Citation : 2004 Latest Caselaw 427 Del
Judgement Date : 27 April, 2004

Delhi High Court
Ingersoll Rand India Ltd. vs Union Of India (Uoi) on 27 April, 2004
Equivalent citations: 2004 (2) ARBLR 54 Delhi, 111 (2004) DLT 452, 2004 (74) DRJ 567
Author: Mukundakam Sharma
Bench: M Sharma

JUDGMENT

Mukundakam Sharma, J

1. A contract was entered into between the petitioner and the respondent for supply of 10 number of Rigs of two different capacities. In the execution of the aforesaid contract, dispute arose between the parties. Accordingly, the same was referred to the sole arbitrator Mr.K.D.Singh in terms of the arbitration clause between the parties. The learned arbitrator entered into the reference, received evidence and published his award on 1.4.1992. When the said award was filed in this Court, notices were issued to the parties. Thereupon objections were filed and this Court, after going through the award passed by the arbitrator, set aside the award and remitted the same and ordered that the respondent would appoint a new arbitrator for the purpose of adjudicating the disputes between the parties. It was also held that the new arbitrator so appointed would go into the question as to whether or not the price preference clause could be applied to the contractor, apart from the other disputes raised. Pursuant to the said order, the respondent appointed Shri S.B. Sharan as the sole arbitrator, who took up the matter and after hearing the parties made and published his award on 16.12.1998. The said award was filed in this Court. Notices were issued to the parties intimating them about the filing of the award. The respondent filed objections under Sections 30 and 33 of the Arbitration Act as against the aforesaid award dated 16.12.1998. I have perused the said objections, which are filed by the respondent and other relevant records and also heard the counsel appearing for the respondent on the said objections.

2. On a close perusal of the objections and upon hearing the counsel for the parties, I find that the objections filed relate mainly to twofold objections. The first objection relates to applicability of the price preference clause as mentioned in Clause 19(L) of the A/T. The other objection is against the rate of interest which was awarded by the arbitrator.

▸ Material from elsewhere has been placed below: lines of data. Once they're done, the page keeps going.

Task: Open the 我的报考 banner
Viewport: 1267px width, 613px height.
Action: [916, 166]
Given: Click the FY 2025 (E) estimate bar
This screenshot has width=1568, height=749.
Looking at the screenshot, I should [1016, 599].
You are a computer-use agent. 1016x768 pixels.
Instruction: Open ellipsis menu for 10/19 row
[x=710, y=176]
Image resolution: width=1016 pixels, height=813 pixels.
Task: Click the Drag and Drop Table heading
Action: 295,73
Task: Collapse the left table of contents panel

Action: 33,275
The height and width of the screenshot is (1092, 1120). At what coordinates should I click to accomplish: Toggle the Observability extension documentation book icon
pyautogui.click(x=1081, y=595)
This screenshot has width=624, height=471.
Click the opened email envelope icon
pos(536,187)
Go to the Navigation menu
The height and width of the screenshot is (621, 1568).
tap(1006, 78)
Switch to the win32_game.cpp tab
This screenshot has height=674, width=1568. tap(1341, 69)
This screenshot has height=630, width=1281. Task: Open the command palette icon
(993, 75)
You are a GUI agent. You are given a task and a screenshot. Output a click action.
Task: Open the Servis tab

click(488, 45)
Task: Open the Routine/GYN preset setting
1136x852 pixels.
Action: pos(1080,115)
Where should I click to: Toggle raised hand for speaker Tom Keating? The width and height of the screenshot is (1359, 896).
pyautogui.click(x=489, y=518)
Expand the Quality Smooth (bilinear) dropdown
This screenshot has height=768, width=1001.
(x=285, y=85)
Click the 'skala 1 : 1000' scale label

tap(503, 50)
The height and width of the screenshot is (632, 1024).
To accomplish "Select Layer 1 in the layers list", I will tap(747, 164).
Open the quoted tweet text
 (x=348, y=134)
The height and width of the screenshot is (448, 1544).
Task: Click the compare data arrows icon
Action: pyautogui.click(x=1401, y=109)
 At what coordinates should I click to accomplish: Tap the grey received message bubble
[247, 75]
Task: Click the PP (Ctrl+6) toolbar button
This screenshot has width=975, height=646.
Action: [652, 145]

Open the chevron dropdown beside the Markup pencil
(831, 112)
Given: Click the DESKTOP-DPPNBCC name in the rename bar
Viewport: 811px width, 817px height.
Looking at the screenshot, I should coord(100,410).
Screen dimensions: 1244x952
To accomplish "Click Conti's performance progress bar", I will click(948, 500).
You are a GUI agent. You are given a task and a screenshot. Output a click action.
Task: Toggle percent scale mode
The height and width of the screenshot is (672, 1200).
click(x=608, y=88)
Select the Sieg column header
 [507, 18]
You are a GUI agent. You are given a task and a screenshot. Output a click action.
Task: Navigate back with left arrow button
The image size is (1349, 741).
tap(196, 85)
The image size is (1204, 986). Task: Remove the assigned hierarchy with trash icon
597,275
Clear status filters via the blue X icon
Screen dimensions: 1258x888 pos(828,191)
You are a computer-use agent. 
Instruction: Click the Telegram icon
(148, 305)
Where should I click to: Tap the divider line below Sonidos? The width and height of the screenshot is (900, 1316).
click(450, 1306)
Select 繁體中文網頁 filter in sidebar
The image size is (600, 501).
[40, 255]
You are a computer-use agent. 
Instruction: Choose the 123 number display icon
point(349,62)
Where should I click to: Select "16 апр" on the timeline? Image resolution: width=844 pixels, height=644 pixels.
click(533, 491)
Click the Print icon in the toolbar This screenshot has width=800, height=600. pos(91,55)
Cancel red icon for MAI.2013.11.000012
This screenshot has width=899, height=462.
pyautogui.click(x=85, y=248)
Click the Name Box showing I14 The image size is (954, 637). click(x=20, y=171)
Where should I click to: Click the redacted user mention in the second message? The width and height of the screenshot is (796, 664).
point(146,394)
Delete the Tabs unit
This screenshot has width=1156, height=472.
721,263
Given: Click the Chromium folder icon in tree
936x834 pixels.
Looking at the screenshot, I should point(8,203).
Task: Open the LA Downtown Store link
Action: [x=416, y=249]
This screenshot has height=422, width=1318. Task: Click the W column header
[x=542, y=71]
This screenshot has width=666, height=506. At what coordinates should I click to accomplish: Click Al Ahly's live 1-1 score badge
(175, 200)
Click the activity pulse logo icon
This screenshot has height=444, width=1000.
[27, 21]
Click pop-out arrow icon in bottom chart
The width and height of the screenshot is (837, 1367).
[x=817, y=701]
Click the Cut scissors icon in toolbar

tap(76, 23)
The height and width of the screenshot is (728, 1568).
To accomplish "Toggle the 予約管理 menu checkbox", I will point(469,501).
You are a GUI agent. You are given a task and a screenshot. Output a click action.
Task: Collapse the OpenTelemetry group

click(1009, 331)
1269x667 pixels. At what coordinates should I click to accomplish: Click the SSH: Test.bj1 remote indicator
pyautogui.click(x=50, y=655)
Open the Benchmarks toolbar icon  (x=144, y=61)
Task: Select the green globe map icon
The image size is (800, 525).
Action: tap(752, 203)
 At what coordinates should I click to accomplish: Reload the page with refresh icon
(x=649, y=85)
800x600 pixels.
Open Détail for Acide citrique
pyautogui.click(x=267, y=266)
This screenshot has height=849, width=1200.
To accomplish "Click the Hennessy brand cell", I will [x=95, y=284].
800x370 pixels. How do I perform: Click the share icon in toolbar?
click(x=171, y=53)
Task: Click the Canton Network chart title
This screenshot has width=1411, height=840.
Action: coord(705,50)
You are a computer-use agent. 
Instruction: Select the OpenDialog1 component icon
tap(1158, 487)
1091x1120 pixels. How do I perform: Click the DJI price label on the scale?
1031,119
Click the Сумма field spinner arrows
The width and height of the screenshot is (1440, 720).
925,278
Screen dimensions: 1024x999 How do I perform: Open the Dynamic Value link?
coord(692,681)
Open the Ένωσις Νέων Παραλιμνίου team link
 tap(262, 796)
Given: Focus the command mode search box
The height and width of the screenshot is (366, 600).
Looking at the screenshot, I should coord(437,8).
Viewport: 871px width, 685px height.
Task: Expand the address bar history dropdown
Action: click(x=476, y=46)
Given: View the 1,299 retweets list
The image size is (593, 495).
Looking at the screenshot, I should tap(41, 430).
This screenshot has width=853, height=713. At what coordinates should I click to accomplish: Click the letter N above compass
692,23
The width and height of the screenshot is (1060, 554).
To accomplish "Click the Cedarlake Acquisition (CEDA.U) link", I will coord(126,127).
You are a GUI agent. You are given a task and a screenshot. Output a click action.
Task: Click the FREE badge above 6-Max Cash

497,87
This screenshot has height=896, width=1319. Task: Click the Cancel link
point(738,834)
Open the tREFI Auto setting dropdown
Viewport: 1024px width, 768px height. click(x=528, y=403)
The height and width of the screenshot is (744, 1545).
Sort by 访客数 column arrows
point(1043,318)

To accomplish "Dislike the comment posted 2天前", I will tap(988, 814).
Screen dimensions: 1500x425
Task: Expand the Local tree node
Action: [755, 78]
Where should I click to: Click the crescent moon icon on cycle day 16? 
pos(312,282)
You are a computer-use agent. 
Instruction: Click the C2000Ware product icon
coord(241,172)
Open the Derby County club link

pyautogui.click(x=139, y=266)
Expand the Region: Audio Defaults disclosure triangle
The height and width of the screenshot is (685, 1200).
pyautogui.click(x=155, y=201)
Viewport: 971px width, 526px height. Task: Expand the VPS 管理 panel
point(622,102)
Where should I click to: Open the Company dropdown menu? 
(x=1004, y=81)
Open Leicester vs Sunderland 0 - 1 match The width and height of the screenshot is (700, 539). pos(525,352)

3. So far the first contention that is raised regarding the applicability of price preference clause, the same was a matter, which was directed to be considered by this Court while remitting the award. Pursuant to the said order of this Court, the new Arbitrator, who was appointed, considered the aforesaid Cause 19(L) of the A/T, which is shown to be a price preference clause. The learned Arbitrator, after going through the records and on appreciation of the said clause namely Clause 19(L) held that the said price preference clause is not applicable to the facts and circumstances of the present case. It is pointed out by the learned Arbitrator that the petitioner did not offer the price preference clause in their tender and clarified before acceptance of A/T i.e. as far back as on 20.1.1980 objecting to the price preference clause. It is also recorded by the learned Arbitrator that the acceptance of the said clause, namely, price preference clause in the A/T was conditional. The learned Arbitrator further held that various documents on record disclose that the said price preference clause would not apply and that even assuming the same applies, the same is not attracted due to the reasons which are recorded in the award. It is pointed out by the learned Arbitrator that it was a condition of supply that the equipment mounted on the truck chassis would be made within four to six weeks of the delivery of the truck chassis and, therefore, the delivery of the truck chassis was not within the control of the petitioner. From the language used therein it was deduced by the learned Arbitrator that the efforts were made by the petitioner for securing the delivery of the truck chassis but the same could be obtained only after pressure from the respondents on the manufacturers. The learned Arbitrator has also recorded a finding of fact that the deliveries by the petitioner have been affected more or less within the stipulated period of four to six weeks, which conclusions are derived from the documents mentioned in the said award. It is also recorded that the respondent also appreciated the said fact and in the light thereof extension was also given by the respondent for the reasons which were beyond the control of the petitioner including power cut etc. and, therefore, the price preference clause is not attracted.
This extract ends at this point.